Vol. 8, No. 14, Summer 2011

Haruo Shirane: Beyond the Haiku Moment: Basho, Buson and Modern Haiku myths

Geert Verbeke: Haiku Study & Photo Haibun

David Burleigh: In and Out of Japan: The Contours of Haiku

Robert D. Wilson: Kigo – The Heathbeat of Haiku

Michael Dylan Welch: Haiku Form and Content

Richard Gilbert: Kigo and Seasonal Reference: Cross-cultural Issues in Anglo-American Haiku

Robert D. Wilson: Study of Japanese Aesthetics: Part I: The Importance of Ma

Matthew M. Carriello: The Contiguous Image: Mapping Metaphor in Haiku

Richard Gilbert: The Disjunctive Dragonfly: A Study of Disjunctive Method and Definitions in Contemporary English-
language Haiku

Bruce Ross: The Essence of Haiku

Robert D. Wilson: Study of Japanese Aesthetics: Part II: Reinventing The Wheel: The Fly Who Thought He Was a Carabao

Anatoly Kudryavitsky: Tranströmer and his Haikudikter

Anatoly Kudryavitsky: Haiku Poets' Last Line of Defence

Michael F. Marra: Yūgen

Robert D. Wilson: Simply Haiku Winter 2011 issue's Featured Poet: Slavko Sedlar

 

 

Anatoly Kudryavitsky, Ireland

 

Vera Markova’s “Ten Haiku Lessons”

 

 

Vera Markova (1907-1995), Russian poet and academic, was renowned for her translations from classical Japanese poetry. She began translating Japanese tanka and haiku at the end of the 1960s, and less than ten years later published her translations from thirty poets, from Saigyô to Bashô to Kobayashi Issa, in the anthology Classical Japanese Poetry, which has since been regularly reprinted in Russia. A very interesting poet in her own right (and a life-long friend of the famous Marina Tsvetayeva), Vera Markova was a fluent Japanese speaker and travelled to Japan twice, on one occasion to receive from Emperor Hirohito an honorary medal commemorating her efforts in promoting Japanese culture abroad.

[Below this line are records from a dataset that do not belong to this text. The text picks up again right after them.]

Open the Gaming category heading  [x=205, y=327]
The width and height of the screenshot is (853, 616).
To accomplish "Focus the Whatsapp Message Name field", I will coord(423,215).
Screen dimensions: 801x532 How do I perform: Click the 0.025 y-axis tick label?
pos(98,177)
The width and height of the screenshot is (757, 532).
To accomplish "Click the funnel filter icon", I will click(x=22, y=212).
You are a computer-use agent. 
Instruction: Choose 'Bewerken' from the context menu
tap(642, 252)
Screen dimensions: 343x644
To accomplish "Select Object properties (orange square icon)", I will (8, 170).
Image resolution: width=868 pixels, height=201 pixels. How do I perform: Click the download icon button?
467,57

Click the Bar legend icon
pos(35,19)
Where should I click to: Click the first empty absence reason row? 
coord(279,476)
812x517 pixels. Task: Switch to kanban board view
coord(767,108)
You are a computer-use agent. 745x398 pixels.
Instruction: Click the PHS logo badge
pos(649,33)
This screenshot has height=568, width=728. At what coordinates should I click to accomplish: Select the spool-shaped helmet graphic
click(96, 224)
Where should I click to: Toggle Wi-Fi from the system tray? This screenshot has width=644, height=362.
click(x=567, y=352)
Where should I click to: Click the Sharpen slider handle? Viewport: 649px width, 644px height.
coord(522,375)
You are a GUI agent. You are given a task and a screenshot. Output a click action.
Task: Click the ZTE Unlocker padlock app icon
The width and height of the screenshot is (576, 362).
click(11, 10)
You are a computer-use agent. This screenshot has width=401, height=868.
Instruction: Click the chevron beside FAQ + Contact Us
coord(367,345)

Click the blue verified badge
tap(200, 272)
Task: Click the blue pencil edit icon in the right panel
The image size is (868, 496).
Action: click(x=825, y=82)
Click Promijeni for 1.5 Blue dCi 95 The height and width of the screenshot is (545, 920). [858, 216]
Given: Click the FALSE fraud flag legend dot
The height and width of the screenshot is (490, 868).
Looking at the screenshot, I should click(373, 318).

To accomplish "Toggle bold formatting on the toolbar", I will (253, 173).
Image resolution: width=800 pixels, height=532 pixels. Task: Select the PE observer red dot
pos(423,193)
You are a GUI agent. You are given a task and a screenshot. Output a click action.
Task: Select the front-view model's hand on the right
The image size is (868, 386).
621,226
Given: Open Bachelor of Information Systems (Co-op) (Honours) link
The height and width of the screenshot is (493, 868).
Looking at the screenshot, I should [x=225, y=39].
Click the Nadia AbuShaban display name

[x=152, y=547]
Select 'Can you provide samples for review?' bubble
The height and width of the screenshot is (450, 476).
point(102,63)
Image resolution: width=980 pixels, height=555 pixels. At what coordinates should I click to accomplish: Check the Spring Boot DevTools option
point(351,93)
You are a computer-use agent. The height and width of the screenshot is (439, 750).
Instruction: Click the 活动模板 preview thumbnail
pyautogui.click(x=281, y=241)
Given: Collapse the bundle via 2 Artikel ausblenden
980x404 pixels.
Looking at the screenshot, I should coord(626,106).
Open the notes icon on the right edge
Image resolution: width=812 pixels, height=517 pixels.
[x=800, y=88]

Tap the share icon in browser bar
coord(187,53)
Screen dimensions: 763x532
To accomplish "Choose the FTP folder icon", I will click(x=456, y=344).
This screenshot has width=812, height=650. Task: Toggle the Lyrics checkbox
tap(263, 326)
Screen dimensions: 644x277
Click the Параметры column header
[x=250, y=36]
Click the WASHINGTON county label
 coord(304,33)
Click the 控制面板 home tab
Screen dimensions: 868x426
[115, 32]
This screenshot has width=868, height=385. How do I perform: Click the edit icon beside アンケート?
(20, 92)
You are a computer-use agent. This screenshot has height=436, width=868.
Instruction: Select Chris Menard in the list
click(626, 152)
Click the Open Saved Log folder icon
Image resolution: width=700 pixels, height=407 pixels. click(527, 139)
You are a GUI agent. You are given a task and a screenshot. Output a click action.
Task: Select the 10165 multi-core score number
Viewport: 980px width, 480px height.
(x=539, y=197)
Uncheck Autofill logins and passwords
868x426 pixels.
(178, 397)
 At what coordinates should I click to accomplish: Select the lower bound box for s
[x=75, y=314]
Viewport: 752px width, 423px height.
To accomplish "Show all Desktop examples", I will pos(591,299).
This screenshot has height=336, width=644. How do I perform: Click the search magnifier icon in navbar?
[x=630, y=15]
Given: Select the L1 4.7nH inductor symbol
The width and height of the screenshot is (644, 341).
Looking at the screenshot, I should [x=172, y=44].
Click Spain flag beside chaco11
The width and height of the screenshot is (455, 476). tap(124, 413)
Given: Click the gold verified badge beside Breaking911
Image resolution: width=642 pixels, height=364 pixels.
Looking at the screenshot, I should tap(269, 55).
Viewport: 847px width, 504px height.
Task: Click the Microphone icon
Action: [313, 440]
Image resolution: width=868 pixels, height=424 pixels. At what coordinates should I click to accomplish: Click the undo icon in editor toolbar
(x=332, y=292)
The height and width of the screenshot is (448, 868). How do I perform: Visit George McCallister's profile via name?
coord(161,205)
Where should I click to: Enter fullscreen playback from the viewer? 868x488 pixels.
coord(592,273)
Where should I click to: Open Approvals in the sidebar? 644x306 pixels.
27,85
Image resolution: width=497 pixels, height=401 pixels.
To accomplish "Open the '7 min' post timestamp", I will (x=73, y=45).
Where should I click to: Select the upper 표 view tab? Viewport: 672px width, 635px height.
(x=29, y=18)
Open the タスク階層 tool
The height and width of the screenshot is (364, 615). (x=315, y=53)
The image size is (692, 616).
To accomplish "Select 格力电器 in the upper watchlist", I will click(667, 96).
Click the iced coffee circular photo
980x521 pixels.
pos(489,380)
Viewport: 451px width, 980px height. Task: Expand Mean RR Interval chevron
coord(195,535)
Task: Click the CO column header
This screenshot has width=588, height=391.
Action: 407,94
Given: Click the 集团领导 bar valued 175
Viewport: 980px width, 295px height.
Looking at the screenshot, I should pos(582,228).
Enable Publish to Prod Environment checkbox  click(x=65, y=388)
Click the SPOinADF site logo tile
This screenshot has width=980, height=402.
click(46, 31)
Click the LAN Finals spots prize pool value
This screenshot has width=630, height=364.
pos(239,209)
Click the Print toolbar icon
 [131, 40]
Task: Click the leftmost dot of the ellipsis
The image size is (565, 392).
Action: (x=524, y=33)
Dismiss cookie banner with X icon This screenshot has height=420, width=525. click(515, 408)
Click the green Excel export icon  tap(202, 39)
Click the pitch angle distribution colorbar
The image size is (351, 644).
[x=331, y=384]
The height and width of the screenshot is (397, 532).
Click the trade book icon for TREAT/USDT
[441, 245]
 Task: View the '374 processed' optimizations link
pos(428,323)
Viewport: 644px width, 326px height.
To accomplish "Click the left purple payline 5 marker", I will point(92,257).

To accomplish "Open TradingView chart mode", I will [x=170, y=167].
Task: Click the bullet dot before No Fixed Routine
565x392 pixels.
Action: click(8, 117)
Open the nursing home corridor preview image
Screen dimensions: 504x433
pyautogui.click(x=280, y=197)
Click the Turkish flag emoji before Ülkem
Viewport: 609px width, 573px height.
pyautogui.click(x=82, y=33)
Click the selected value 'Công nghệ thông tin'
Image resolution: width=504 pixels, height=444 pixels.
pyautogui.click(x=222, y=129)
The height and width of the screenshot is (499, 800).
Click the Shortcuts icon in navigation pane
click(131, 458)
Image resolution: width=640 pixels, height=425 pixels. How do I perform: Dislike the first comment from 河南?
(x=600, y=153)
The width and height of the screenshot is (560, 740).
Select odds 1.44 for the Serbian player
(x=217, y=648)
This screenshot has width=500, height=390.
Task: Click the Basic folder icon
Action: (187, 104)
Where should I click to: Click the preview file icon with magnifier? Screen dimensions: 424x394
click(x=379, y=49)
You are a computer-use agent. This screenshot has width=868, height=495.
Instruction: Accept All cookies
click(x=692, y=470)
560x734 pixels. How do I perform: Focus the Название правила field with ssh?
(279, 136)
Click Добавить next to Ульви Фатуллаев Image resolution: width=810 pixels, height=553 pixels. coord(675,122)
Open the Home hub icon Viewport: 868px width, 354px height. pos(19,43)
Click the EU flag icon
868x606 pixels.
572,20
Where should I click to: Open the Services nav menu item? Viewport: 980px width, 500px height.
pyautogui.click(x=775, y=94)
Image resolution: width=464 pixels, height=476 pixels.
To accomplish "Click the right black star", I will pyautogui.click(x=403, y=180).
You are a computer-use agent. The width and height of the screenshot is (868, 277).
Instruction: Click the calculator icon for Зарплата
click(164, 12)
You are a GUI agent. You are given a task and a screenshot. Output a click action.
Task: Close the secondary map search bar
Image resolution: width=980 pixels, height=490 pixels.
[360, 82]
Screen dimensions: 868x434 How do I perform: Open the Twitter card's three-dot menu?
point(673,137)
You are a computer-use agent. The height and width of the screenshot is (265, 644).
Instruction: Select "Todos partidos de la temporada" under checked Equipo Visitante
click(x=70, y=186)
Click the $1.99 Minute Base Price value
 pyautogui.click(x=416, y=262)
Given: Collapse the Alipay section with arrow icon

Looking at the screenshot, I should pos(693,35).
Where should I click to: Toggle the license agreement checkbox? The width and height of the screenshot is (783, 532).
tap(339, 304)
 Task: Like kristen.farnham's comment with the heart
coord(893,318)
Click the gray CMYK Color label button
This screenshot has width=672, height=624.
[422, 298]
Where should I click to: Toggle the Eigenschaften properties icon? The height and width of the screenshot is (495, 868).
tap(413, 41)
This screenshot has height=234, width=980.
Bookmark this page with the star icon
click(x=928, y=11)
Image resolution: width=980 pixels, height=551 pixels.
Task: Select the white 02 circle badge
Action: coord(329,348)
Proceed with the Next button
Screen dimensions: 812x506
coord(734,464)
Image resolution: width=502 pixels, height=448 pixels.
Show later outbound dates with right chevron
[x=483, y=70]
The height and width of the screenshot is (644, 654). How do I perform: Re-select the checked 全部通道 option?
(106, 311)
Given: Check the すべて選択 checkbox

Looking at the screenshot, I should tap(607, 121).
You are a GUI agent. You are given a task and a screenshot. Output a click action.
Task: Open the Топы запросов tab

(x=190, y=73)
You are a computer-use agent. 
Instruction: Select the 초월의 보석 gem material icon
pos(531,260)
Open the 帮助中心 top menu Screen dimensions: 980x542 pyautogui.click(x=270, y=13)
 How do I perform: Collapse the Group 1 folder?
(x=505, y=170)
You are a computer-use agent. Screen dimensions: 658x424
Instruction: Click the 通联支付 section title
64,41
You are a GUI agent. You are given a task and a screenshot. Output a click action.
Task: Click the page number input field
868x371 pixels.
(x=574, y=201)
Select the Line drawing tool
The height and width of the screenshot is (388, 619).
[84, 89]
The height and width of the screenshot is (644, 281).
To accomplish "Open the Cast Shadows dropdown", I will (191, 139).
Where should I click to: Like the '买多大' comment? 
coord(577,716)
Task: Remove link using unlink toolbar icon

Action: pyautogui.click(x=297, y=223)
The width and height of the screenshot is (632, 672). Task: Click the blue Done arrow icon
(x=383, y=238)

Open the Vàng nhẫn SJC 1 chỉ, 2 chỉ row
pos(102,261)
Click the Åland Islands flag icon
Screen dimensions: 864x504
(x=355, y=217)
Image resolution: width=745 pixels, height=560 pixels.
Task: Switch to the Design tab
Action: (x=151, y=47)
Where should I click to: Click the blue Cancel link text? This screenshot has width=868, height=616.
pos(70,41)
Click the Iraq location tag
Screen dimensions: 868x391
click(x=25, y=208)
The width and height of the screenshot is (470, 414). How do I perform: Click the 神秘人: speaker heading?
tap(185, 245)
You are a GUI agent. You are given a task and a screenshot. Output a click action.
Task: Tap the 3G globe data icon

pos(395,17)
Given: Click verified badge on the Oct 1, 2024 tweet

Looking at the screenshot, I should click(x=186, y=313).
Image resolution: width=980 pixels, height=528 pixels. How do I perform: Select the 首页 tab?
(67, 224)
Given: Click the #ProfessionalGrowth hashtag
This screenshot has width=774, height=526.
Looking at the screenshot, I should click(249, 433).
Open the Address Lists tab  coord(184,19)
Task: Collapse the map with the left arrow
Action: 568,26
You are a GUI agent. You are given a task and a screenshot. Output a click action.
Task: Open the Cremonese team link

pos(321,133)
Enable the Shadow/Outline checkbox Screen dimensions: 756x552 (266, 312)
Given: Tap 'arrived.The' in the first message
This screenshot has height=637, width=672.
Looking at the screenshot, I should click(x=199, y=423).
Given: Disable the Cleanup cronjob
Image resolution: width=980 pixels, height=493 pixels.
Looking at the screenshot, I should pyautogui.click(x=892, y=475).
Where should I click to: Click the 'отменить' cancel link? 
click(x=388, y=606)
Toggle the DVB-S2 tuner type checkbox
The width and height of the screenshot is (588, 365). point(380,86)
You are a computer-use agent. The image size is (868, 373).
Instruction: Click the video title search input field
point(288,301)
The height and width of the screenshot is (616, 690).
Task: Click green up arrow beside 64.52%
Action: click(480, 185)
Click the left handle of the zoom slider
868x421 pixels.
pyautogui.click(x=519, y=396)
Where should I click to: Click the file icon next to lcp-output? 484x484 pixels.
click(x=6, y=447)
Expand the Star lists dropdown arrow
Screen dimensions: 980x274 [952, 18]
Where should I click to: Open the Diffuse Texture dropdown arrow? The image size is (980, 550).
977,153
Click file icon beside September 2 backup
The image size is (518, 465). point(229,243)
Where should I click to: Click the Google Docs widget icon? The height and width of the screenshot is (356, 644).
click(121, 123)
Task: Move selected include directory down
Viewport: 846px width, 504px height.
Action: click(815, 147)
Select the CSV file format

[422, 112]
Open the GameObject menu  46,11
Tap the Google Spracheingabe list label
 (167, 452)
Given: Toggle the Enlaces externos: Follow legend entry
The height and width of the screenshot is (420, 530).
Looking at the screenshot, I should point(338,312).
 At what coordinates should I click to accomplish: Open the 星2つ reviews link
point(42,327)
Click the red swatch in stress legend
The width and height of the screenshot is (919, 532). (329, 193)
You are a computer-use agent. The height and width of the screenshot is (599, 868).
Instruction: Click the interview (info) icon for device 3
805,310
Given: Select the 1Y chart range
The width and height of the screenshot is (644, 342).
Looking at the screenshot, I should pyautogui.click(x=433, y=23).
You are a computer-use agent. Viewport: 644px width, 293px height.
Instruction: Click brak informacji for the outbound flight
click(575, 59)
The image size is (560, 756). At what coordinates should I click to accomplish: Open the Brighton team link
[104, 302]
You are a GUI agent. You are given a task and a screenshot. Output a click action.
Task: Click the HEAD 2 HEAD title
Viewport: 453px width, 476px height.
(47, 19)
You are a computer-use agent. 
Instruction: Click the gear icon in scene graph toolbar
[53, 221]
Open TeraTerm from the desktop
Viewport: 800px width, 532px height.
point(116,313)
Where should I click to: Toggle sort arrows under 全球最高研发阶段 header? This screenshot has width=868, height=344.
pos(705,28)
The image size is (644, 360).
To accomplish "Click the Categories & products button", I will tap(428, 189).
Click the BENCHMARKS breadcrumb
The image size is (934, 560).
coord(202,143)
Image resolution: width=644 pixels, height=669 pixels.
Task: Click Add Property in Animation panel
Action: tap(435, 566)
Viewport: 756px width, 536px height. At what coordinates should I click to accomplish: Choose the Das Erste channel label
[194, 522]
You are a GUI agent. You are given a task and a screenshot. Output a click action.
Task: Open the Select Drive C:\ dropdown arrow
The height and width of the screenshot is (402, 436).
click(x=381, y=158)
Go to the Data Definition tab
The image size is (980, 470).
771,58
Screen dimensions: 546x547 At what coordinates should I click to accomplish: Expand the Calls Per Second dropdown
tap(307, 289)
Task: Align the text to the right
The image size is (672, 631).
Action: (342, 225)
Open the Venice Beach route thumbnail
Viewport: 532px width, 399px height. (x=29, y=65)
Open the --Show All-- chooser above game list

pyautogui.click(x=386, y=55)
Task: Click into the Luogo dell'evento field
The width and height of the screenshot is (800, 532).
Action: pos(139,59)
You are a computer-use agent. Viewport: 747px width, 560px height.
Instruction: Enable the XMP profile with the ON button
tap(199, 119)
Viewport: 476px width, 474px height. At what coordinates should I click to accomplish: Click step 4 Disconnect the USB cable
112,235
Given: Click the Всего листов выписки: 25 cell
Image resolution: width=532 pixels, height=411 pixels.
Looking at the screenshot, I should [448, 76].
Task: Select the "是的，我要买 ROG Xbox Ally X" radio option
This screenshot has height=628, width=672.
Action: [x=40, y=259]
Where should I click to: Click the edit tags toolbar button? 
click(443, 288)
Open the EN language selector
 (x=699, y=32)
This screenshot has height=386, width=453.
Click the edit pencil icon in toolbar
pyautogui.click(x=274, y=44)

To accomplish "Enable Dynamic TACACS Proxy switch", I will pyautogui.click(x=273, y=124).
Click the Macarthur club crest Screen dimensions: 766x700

In her essay entitled “Hokku”, published in the afore-mentioned anthology, Prof. Markova analysed Bashô’s work, and in the following years used some of the topics highlighted in that essay in her lectures to university students. She taught them to appreciate Japanese tanka and haiku, but also tried to stir up their creativity.

Later, Prof. Markova wrote a short text offering a few suggestions for aspiring haiku writers. She added a few of her favourite quotations from Bashô, and at a later stage even included the opinion I gave while discussing the “Hokku” essay with her, making me the third partner in that imaginary conversation, which was most flattering. She arranged parts of the text, belonging to its three authors, in a manner resembling that of the old Japanese masters of renga, linked verse. Her students used to call the text “Vera Markova’s ten haiku lessons”.

These “Haiku Lessons” are reprinted here. I should mention that, as some readers may already have guessed, Vera Markova was the person who once introduced me to haiku, and so started me on an exciting and unpredictable journey…

 

  1. Allow your reader to think his way into your haiku. A revelation occurs when your and his thoughts meet at a halfway point. (VM)
  2. Watch the River Sunagawa flow: it is not trying to be deep. (MB)
  3. Bashô enjoyed reading and re-reading classical Chinese poetry, especially Tu Fu. There’s still plenty of water left in that well.(VM)
  4. Don’t follow good dead poets but search for what they searched for. (MB)
  5. The underlying theme of Bashô’s work is compassion. He avoided grotesque and mockery, and rightly so. (VM)
  6. Colour is important in haiku writing, however a “monochrome” haiku can sometimes have even a stronger effect on the reader. (AK)
  7. Don’t try to be witty every time you write haiku: numerous “comic” haikai-renga, written over the course of several centuries, are remembered merely because Shiki used the “hai” syllable for the word “haiku” that he invented. And bear in mind that “hai” means “joke” but also “surprise, an unusual thing”. (VM)
  8. Hokku can’t be assembled from component parts. Poet’s work is similar to that of a goldsmith. (MB)
  9. Bashô became the great poet Bashô only when his hokku reached the state of karumi (a Japanese word meaning “lightness, simple beauty”.) (VM)
  10. Haiku are always set in the present moment. Nevertheless, listen out for history breathing behind our contemporaries’ backs. (VM)

 

MB  – Matsuo Bashô
VM  – Vera Markova
AK  – Anatoly Kudryavitsky

 

 

(First published in Poetry Ireland Newsletter, November / December 2006)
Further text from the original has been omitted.